The apex court consequently adjourned the cases indefinitely. The cases, which were called separately, were filed by broadcaster and lawyer, Richard Sky, and a human rights activist, Dr Amanda Odoi.

The business of the day was to deal with fundamental issues standing in the way of the substantive suits.

Motions

When Mr Sky’s case was called yesterday, his legal team, led by Paa Kwesi Abaidoo — who had originally filed an application for an interlocutory injunction to prevent the transmission of the anti-LGBTQ+ Bill to the President for consideration and subsequent assent pending the final determination of the substantive case — notified the court of two motions.
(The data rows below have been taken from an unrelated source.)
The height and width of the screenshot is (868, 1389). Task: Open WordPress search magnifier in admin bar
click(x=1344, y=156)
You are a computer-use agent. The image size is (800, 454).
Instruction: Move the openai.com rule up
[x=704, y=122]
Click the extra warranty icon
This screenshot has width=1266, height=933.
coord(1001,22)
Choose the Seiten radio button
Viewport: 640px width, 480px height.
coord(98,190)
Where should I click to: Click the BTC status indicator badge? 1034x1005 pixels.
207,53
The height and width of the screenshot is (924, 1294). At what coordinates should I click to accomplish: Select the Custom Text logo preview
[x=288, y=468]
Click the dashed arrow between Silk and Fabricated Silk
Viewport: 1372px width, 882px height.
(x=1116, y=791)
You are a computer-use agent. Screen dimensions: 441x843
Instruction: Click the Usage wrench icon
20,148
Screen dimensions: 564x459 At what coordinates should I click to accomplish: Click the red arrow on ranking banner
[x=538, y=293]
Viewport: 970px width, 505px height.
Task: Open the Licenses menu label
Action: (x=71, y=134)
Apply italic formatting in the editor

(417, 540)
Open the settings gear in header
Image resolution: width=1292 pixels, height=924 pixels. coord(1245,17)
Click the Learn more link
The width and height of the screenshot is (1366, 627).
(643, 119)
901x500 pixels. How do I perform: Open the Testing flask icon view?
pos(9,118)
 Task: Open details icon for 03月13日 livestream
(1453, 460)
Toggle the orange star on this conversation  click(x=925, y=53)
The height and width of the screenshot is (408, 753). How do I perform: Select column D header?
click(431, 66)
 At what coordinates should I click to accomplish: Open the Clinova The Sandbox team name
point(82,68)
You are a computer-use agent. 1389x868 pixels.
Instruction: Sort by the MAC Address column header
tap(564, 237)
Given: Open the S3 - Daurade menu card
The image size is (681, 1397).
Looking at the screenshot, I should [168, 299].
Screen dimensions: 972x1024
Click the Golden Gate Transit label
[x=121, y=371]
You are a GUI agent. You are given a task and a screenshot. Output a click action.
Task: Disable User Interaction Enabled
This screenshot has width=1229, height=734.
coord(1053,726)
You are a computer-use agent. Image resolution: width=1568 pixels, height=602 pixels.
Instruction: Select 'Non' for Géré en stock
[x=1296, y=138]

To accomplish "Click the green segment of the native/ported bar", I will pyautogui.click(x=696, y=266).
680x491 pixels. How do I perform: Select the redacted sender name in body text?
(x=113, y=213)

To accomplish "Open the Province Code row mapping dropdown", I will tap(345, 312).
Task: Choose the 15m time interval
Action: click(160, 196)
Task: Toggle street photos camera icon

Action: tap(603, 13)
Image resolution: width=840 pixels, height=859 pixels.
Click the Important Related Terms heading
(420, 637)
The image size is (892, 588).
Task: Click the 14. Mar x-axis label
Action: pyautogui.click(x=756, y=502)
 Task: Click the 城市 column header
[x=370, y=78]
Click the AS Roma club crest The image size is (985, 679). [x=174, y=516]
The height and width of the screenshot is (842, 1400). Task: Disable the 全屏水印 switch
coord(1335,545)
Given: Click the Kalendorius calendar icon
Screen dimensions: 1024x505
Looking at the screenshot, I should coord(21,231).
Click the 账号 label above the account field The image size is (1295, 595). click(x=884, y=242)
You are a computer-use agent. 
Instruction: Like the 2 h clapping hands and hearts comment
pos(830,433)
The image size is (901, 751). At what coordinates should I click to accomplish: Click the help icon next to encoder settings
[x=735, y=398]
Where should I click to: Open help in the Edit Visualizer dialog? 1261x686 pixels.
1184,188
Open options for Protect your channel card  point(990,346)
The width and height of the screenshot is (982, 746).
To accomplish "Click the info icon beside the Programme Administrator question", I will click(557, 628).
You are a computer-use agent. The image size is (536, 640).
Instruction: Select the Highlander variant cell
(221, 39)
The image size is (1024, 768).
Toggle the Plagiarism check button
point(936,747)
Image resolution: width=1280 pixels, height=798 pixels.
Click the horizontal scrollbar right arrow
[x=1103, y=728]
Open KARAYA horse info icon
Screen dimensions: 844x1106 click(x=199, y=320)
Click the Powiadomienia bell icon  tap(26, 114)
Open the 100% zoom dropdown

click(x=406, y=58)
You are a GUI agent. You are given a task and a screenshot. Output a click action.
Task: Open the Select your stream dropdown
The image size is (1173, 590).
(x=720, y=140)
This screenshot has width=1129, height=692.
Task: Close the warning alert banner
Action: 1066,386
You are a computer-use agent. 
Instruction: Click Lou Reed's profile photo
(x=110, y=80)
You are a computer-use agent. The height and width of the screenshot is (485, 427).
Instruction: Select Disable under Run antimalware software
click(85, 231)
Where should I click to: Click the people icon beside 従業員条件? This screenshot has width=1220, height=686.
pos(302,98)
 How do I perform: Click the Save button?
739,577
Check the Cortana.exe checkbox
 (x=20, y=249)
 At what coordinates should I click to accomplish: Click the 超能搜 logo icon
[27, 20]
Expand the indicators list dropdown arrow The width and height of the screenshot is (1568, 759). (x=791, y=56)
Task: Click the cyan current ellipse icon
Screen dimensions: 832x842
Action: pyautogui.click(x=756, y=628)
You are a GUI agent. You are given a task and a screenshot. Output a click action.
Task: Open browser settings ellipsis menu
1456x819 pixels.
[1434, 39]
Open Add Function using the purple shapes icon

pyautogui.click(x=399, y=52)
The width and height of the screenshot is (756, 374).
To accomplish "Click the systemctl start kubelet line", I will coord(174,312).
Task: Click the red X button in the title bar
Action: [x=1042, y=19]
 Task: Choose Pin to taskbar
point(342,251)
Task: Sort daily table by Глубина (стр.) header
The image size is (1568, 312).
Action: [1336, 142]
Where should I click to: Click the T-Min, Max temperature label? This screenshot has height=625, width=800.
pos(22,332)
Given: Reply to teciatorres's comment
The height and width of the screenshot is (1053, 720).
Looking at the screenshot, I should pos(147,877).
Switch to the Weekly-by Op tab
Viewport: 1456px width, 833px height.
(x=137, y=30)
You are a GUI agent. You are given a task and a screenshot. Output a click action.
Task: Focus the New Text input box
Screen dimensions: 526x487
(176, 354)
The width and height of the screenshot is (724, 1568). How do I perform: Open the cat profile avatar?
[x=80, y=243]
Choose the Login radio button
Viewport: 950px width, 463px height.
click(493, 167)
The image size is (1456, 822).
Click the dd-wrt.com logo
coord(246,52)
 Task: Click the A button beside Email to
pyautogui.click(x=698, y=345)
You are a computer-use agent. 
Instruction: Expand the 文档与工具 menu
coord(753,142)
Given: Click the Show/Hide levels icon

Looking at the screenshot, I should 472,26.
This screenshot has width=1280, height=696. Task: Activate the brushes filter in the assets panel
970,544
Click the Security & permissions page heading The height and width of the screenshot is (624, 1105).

The first motion sought leave of the apex court to amend the reliefs sought in the interlocutory injunction, while the second sought leave to file supplementary affidavits in support of the injunction.

Objection

Counsel for the Speaker of Parliament, Thaddeus Sory, raised a preliminary legal objection to the first motion on grounds that his affidavit in opposition to the interlocutory application objected to the relief the plaintiff was seeking leave to amend.

He added that allowing the plaintiff to amend it would defeat his objection, which he had raised earlier in his affidavit in opposition to the interlocutory application. “He (Mr Sky) cannot avoid the consequences of that objection by filing a motion for leave to amend those reliefs and render my objection redundant,” he said.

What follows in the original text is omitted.